Human Texts Are Outliers: Detecting LLM-generated Texts via Out-of-distribution Detection

Authors: Cong Zeng, Shengkun Tang, Yuanzhou Chen, Zhiqiang Shen, Wenchao Yu, Xujiang Zhao, Haifeng Chen, Wei Cheng, Zhiqiang Xu

Published: 2025-10-07 08:14:45+00:00

Journal Ref: NeurIPS 2025

AI Summary

This paper proposes reframing LLM-generated text detection as an Out-of-Distribution (OOD) detection problem, arguing that human texts are diverse outliers while machine-generated texts are in-distribution. The developed framework employs one-class and score-based learning methods to model the compact distribution of LLM outputs.

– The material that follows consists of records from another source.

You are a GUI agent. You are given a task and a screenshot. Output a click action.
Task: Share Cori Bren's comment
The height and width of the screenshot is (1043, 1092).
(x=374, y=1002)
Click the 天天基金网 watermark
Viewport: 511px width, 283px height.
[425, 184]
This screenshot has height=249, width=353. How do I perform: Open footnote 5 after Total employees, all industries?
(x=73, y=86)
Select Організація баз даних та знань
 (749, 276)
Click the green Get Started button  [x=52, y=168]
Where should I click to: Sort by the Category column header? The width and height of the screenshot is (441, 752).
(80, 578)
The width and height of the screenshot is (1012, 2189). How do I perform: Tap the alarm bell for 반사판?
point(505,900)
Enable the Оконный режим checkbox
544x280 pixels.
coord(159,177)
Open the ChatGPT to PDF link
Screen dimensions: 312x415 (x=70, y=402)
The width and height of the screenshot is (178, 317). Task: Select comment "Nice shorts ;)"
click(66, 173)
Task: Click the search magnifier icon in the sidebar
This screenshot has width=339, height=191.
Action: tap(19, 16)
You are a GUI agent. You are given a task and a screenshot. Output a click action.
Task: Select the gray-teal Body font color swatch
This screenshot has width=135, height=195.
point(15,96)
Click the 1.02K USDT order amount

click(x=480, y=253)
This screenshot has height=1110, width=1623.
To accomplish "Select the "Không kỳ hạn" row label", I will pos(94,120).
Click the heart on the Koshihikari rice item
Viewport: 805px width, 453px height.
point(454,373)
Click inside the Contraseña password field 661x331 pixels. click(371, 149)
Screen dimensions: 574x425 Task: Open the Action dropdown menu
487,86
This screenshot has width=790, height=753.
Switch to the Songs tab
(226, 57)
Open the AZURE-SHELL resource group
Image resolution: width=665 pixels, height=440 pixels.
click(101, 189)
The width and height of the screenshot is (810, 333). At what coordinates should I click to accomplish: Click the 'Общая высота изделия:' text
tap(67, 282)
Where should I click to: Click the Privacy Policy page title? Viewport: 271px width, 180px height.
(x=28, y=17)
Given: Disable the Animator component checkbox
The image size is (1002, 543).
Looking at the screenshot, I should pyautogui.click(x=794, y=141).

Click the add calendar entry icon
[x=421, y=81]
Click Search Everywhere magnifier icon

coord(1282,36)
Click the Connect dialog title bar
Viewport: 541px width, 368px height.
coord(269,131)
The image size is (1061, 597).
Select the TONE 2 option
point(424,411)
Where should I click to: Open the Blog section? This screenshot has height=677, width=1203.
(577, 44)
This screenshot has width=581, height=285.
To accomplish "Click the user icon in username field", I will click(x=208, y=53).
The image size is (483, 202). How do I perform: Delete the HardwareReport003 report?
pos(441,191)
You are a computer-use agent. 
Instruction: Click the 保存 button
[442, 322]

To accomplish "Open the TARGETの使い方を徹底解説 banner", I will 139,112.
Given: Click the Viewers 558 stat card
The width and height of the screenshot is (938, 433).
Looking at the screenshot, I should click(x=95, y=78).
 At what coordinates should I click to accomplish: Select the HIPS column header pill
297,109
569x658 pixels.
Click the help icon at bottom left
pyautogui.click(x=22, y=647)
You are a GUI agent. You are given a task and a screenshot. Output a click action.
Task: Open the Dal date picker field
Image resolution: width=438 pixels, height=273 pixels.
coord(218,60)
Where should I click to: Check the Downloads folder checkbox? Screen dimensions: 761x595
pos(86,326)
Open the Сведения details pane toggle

This OOD-based approach achieves superior robustness and generalization across multilingual, attacked, and unseen-model/domain text settings.

Abstract

The rapid advancement of large language models (LLMs) such as ChatGPT, DeepSeek, and Claude has significantly increased the presence of AI-generated text in digital communication. This trend has heightened the need for reliable detection methods to distinguish between human-authored and machine-generated content. Existing approaches both zero-shot methods and supervised classifiers largely conceptualize this task as a binary classification problem, often leading to poor generalization across domains and models. In this paper, we argue that such a binary formulation fundamentally mischaracterizes the detection task by assuming a coherent representation of human-written texts. In reality, human texts do not constitute a unified distribution, and their diversity cannot be effectively captured through limited sampling. This causes previous classifiers to memorize observed OOD characteristics rather than learn the essence of `non-ID' behavior, limiting generalization to unseen human-authored inputs. Based on this observation, we propose reframing the detection task as an out-of-distribution (OOD) detection problem, treating human-written texts as distributional outliers while machine-generated texts are in-distribution (ID) samples. To this end, we develop a detection framework using one-class learning method including DeepSVDD and HRN, and score-based learning techniques such as energy-based method, enabling robust and generalizable performance. Extensive experiments across multiple datasets validate the effectiveness of our OOD-based approach. Specifically, the OOD-based method achieves 98.3% AUROC and AUPR with only 8.9% FPR95 on DeepFake dataset. Moreover, we test our detection framework on multilingual, attacked, and unseen-model and -domain text settings, demonstrating the robustness and generalizability of our framework. Code, pretrained weights, and demo will be released.


Key findings
The OOD-based methods consistently outperformed baseline binary classification and zero-shot detectors. Specifically, DeepSVDD achieved 98.3% AUROC and AUPR with only 8.9% FPR95 on the DeepFake dataset. The framework demonstrated strong robustness against adversarial attacks on the RAID dataset and superior generalizability in multilingual, unseen-model, and unseen-domain scenarios, validating the effectiveness of the OOD reformulation.
Approach
The authors reformulate LLM-generated text detection as an Out-of-Distribution (OOD) task, treating machine-generated text as in-distribution (ID) samples and human-written text as OOD outliers due to its inherent diversity. They develop a detection framework utilizing one-class learning methods (DeepSVDD, HRN) and score-based learning (Energy-based method) to model the distribution of machine-generated texts, often combined with a contrastive loss for representation learning.
Datasets
DeepFake, M4 (M4-multilingual), RAID, EvoBench (XSum dataset with GPT-4o outputs).
Model(s)
Text Encoder (e.g., RoBERTa, specifically SimCSE-RoBERTabase for best results), DeepSVDD, HRN (Holistic approach to One-Class Learning), Energy-based method.
Author countries
United Arab Emirates, United States